[Provided data]

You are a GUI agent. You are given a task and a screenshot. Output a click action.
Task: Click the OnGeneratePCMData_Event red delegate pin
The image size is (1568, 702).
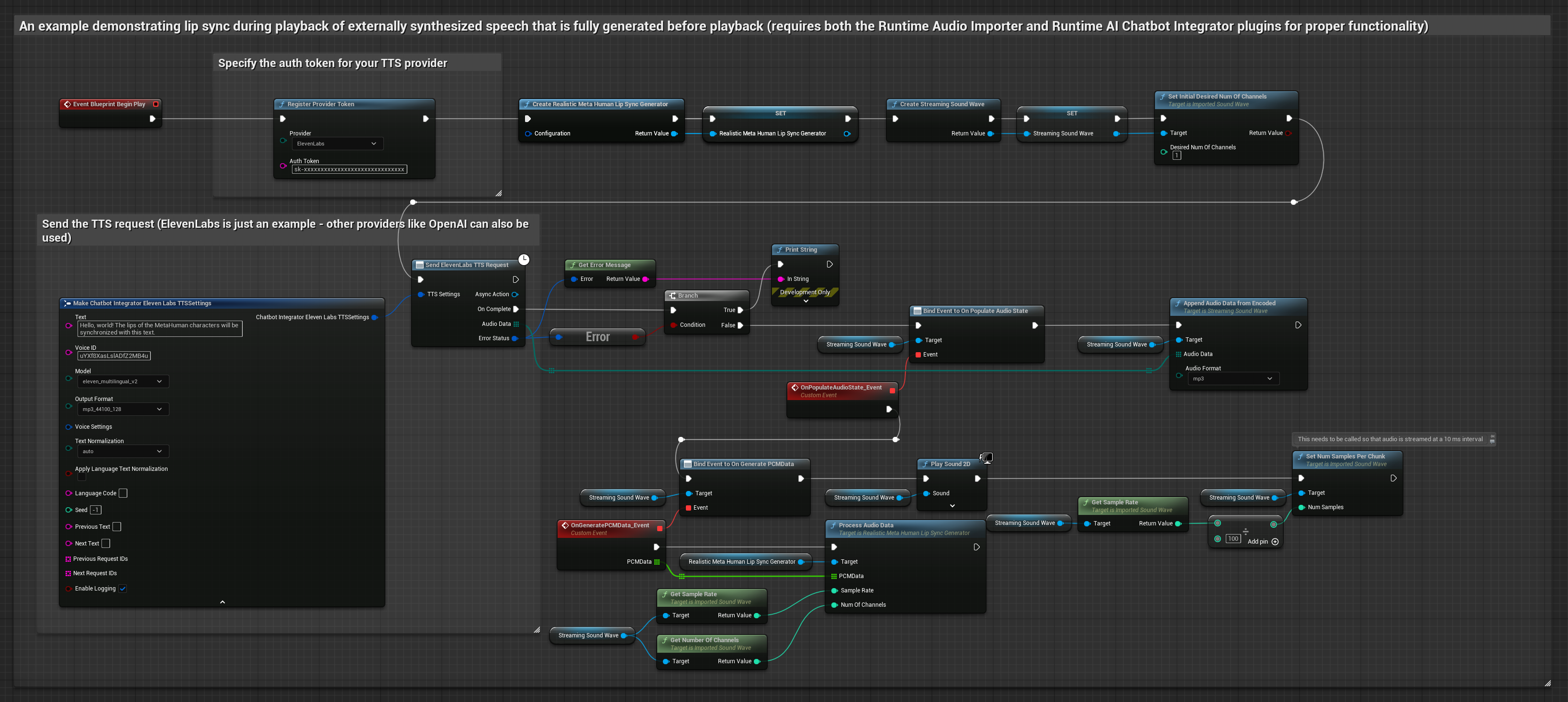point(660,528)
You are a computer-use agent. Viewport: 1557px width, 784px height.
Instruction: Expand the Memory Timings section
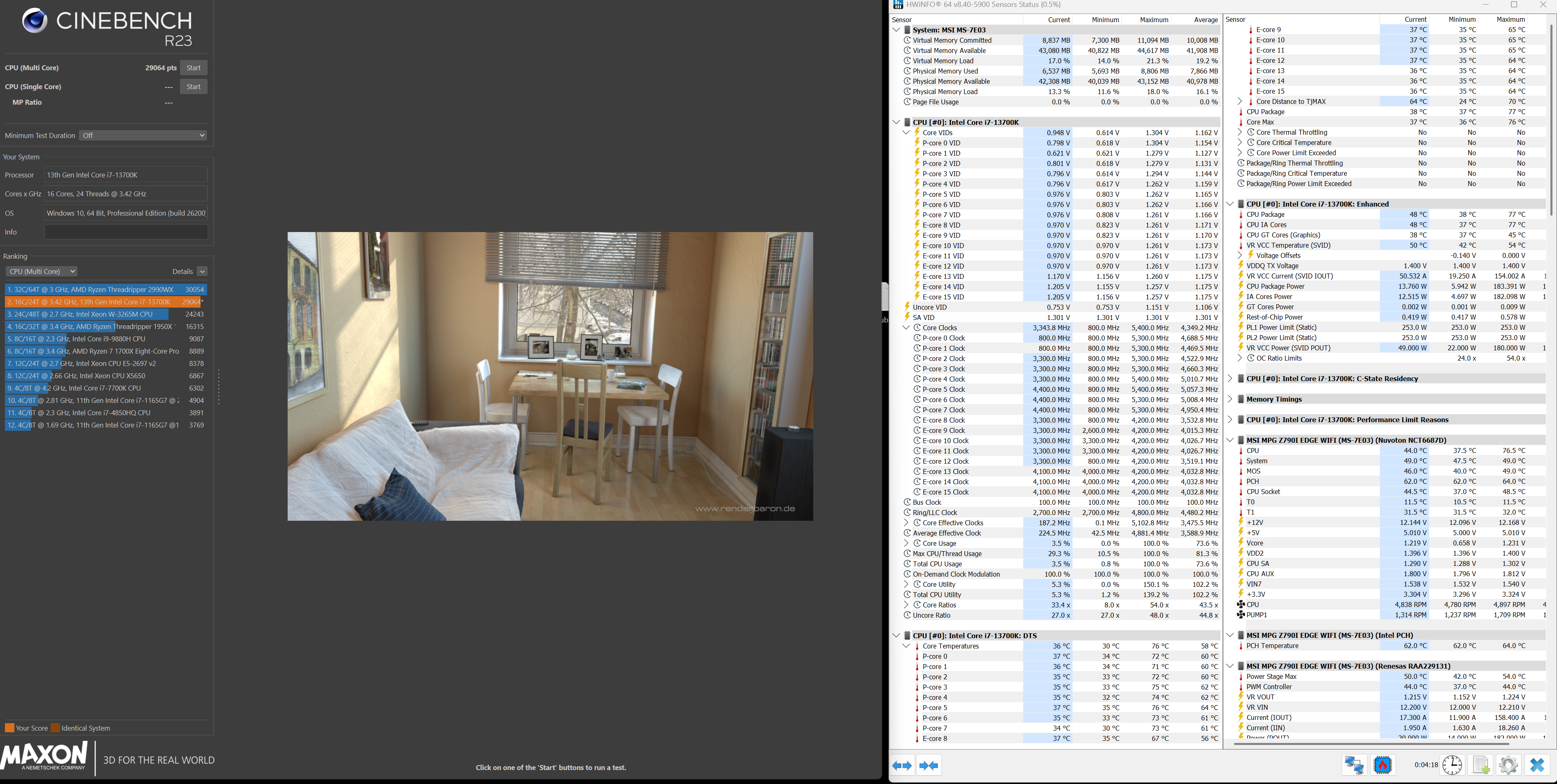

[/Provided data]

Output the full listing above exactly, excluding all pictures.

You are a GUI agent. You are given a task and a screenshot. Output a click action.
Task: Click the OnGeneratePCMData_Event red delegate pin
The image size is (1568, 702).
point(660,528)
You are a computer-use agent. Viewport: 1557px width, 784px height.
Instruction: Expand the Memory Timings section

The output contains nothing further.